• Work instruction: Present the entries from the line containing "Describe the element at coordinates (316, 620)" through the line containing "Looking at the image, I should click on (310, 550)." as a numbered list, leaving out any blank lines.

• Data extract:
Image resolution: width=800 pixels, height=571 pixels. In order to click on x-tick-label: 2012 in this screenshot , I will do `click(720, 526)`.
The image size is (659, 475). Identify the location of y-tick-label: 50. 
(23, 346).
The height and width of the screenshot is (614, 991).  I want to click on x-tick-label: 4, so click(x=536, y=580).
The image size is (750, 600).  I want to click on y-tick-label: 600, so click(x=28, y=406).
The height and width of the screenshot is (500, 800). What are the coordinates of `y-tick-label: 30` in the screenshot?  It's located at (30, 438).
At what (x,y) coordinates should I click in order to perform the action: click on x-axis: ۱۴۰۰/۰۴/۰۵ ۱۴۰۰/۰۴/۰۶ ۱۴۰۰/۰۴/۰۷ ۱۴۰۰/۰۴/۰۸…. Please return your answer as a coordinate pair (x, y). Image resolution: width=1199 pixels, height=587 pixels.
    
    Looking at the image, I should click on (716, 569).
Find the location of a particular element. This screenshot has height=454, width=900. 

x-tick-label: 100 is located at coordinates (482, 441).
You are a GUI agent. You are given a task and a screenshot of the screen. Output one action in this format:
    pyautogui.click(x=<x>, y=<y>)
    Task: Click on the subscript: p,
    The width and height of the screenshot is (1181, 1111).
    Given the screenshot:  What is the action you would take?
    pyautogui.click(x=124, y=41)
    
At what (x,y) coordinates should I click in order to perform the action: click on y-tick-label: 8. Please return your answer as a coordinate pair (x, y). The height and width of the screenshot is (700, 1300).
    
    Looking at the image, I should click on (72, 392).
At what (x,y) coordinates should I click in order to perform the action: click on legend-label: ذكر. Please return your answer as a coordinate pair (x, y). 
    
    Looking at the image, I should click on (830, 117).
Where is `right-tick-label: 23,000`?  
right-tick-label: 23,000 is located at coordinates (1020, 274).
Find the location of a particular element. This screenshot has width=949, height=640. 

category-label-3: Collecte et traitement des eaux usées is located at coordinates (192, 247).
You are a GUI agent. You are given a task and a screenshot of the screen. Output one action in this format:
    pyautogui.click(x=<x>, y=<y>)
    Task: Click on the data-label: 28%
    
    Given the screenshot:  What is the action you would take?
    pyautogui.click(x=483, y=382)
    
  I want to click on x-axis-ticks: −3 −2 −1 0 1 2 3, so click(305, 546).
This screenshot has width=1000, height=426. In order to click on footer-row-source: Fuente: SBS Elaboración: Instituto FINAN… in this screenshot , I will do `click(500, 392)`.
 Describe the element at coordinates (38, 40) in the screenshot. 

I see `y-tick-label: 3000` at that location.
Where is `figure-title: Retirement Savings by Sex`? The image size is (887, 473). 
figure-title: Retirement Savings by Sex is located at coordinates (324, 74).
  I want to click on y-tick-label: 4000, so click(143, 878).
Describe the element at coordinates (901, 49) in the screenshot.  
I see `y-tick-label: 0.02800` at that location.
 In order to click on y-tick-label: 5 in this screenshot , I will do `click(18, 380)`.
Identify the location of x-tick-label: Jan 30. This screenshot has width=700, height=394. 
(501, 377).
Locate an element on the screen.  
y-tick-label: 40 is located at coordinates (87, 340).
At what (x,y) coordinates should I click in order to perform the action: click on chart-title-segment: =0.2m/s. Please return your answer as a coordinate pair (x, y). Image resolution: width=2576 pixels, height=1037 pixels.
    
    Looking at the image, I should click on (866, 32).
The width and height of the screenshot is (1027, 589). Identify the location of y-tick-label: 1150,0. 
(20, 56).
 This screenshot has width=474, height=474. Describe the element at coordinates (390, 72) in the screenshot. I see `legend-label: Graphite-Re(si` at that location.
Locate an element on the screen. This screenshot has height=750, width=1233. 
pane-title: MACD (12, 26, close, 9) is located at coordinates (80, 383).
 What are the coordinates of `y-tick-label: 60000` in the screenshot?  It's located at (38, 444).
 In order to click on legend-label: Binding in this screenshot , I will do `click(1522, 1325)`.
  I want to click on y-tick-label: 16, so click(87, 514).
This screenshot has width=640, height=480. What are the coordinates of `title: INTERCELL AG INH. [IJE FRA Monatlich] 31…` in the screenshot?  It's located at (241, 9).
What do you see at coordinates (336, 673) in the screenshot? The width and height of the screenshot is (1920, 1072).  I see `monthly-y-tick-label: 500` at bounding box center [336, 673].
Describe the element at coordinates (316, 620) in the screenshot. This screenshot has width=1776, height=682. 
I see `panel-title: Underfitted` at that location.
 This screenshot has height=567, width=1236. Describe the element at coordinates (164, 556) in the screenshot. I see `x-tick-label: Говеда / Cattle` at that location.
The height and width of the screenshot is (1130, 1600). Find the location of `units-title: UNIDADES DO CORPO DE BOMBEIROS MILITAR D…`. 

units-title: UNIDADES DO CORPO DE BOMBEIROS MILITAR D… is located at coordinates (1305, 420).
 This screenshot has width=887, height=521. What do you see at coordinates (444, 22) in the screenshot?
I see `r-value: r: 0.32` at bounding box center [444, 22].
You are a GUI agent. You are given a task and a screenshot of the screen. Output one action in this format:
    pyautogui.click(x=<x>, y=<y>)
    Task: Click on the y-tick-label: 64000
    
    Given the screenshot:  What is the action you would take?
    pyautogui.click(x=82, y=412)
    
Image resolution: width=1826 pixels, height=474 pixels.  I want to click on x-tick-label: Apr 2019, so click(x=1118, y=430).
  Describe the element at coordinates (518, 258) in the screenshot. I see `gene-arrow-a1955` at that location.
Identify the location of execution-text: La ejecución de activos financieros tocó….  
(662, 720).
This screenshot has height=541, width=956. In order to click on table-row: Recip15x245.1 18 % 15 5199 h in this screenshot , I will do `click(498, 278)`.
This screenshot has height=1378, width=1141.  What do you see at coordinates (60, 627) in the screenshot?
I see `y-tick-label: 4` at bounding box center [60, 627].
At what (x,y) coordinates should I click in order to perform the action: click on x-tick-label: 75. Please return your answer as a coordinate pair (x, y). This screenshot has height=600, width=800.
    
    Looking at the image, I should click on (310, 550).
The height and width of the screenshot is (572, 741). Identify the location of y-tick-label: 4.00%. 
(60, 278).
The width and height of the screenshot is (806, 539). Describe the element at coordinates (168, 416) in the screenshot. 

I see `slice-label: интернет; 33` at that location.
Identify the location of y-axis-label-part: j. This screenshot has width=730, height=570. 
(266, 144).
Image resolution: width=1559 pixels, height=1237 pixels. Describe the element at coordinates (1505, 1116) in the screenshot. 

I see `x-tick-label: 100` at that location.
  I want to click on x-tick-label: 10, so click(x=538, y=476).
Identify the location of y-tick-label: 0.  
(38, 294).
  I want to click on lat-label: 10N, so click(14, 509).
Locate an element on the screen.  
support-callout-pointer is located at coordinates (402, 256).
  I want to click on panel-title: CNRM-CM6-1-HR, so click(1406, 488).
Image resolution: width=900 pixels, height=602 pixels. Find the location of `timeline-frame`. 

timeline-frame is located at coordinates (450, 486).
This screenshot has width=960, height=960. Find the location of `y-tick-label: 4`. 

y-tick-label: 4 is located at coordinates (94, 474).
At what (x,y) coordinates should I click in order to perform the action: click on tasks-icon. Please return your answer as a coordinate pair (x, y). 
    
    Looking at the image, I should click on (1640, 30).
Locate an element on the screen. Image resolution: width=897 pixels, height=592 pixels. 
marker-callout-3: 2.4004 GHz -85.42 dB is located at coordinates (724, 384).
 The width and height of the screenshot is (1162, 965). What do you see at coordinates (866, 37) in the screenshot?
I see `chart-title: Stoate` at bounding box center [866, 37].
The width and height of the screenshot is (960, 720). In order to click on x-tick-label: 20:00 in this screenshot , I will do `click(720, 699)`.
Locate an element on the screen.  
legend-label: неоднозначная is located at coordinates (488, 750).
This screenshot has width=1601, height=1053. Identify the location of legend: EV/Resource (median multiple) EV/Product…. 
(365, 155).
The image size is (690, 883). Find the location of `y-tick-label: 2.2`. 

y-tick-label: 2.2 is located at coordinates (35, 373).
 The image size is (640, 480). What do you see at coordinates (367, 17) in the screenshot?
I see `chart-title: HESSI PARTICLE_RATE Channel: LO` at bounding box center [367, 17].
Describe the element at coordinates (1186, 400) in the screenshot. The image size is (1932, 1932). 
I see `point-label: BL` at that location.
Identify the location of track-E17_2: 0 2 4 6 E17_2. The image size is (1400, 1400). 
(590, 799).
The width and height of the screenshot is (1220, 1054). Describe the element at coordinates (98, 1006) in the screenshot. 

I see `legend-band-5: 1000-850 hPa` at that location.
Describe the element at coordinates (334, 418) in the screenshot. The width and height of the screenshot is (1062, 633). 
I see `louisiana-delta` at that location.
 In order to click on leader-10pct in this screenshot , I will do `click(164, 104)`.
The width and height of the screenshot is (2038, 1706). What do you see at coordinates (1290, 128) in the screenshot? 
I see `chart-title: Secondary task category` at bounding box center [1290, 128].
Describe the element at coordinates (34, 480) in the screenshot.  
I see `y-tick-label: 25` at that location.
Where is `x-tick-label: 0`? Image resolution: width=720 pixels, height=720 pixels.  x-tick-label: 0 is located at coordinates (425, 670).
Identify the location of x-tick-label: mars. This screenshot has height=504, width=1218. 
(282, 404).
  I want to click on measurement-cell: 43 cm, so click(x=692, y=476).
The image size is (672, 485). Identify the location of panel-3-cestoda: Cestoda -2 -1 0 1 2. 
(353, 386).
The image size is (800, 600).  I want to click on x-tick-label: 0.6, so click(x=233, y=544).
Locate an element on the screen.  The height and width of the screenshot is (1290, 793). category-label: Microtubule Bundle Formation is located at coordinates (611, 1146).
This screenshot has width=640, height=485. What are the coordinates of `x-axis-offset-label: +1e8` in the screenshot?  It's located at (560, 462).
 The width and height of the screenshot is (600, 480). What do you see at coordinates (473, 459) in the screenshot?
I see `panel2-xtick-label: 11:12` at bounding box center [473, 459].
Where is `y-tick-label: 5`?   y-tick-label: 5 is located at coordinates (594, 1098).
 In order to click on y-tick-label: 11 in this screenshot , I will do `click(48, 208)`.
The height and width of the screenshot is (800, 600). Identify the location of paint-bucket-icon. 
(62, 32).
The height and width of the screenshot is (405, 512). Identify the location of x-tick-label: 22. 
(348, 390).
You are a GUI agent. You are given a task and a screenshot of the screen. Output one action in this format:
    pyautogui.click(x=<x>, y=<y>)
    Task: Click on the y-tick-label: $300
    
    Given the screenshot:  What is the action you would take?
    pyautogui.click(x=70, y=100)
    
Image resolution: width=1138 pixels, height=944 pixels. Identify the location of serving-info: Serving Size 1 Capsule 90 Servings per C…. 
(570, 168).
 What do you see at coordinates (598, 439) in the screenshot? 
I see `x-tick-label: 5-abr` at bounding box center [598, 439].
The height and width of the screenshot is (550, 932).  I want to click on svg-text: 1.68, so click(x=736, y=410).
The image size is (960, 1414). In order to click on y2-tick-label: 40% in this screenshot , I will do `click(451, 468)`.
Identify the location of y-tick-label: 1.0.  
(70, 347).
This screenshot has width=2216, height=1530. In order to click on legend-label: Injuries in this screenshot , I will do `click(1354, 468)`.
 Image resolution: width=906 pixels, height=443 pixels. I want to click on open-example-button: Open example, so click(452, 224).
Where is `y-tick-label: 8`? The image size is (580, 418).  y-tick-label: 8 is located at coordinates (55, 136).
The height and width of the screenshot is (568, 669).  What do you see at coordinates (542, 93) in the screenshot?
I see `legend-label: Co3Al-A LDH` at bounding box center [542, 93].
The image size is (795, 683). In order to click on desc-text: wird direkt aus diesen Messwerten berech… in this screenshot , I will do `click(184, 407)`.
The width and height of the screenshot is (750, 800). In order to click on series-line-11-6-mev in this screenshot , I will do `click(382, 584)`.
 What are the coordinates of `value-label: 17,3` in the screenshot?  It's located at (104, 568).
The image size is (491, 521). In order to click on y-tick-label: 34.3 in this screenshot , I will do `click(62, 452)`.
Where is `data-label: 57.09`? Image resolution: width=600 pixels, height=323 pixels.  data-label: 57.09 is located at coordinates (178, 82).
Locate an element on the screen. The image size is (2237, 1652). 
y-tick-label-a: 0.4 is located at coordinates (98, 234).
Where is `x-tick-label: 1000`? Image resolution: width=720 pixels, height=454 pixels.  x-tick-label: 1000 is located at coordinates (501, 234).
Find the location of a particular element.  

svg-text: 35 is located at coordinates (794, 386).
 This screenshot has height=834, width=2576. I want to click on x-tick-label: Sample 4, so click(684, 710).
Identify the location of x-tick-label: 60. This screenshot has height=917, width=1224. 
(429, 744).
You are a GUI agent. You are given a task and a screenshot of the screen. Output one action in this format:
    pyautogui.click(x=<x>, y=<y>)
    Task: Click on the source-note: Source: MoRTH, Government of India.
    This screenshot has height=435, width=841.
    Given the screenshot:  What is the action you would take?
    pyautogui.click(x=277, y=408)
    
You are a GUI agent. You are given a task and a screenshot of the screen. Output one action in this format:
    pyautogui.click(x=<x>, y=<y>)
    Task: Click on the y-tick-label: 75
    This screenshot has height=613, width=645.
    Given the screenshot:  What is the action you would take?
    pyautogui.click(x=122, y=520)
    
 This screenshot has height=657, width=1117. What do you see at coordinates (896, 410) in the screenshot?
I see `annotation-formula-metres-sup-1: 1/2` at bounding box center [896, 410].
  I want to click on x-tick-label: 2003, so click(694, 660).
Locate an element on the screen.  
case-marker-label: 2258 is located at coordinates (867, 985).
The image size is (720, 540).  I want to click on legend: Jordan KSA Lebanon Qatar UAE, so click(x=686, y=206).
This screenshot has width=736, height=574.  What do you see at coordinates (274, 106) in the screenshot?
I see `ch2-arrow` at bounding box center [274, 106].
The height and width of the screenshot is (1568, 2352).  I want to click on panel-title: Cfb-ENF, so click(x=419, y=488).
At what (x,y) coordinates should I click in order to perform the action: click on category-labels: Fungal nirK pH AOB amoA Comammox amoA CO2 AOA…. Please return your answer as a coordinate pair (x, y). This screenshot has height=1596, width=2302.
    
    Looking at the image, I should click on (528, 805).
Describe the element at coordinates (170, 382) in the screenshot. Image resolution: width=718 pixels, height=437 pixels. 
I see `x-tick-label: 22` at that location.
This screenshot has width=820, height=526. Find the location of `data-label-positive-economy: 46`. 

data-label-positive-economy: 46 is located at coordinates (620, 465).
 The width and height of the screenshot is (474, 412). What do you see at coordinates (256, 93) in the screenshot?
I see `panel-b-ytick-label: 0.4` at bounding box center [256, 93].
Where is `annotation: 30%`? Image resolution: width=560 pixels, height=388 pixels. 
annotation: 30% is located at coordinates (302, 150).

• Written answer:
1. Describe the element at coordinates (316, 620) in the screenshot. This screenshot has width=1776, height=682. 
2. I see `panel-title: Underfitted` at that location.
3.  This screenshot has height=567, width=1236. Describe the element at coordinates (164, 556) in the screenshot. I see `x-tick-label: Говеда / Cattle` at that location.
4. The height and width of the screenshot is (1130, 1600). Find the location of `units-title: UNIDADES DO CORPO DE BOMBEIROS MILITAR D…`. 
5. units-title: UNIDADES DO CORPO DE BOMBEIROS MILITAR D… is located at coordinates (1305, 420).
6.  This screenshot has width=887, height=521. What do you see at coordinates (444, 22) in the screenshot?
7. I see `r-value: r: 0.32` at bounding box center [444, 22].
8. You are a GUI agent. You are given a task and a screenshot of the screen. Output one action in this format:
9.     pyautogui.click(x=<x>, y=<y>)
10.     Task: Click on the y-tick-label: 64000
11.     Given the screenshot:  What is the action you would take?
12.     pyautogui.click(x=82, y=412)
13. Image resolution: width=1826 pixels, height=474 pixels.  I want to click on x-tick-label: Apr 2019, so click(x=1118, y=430).
14.   Describe the element at coordinates (518, 258) in the screenshot. I see `gene-arrow-a1955` at that location.
15. Identify the location of execution-text: La ejecución de activos financieros tocó….  
16. (662, 720).
17. This screenshot has height=541, width=956. In order to click on table-row: Recip15x245.1 18 % 15 5199 h in this screenshot , I will do `click(498, 278)`.
18. This screenshot has height=1378, width=1141.  What do you see at coordinates (60, 627) in the screenshot?
19. I see `y-tick-label: 4` at bounding box center [60, 627].
20. At what (x,y) coordinates should I click in order to perform the action: click on x-tick-label: 75. Please return your answer as a coordinate pair (x, y). This screenshot has height=600, width=800.
21.     Looking at the image, I should click on (310, 550).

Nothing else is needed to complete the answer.